## Task details:
Return every entry in full, with no alterations.

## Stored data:
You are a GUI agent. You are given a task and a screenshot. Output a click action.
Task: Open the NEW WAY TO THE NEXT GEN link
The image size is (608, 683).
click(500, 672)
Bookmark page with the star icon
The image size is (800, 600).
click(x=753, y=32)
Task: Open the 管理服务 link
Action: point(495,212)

## Exercise output:
You are a GUI agent. You are given a task and a screenshot. Output a click action.
Task: Open the NEW WAY TO THE NEXT GEN link
The image size is (608, 683).
click(500, 672)
Bookmark page with the star icon
The image size is (800, 600).
click(x=753, y=32)
Task: Open the 管理服务 link
Action: point(495,212)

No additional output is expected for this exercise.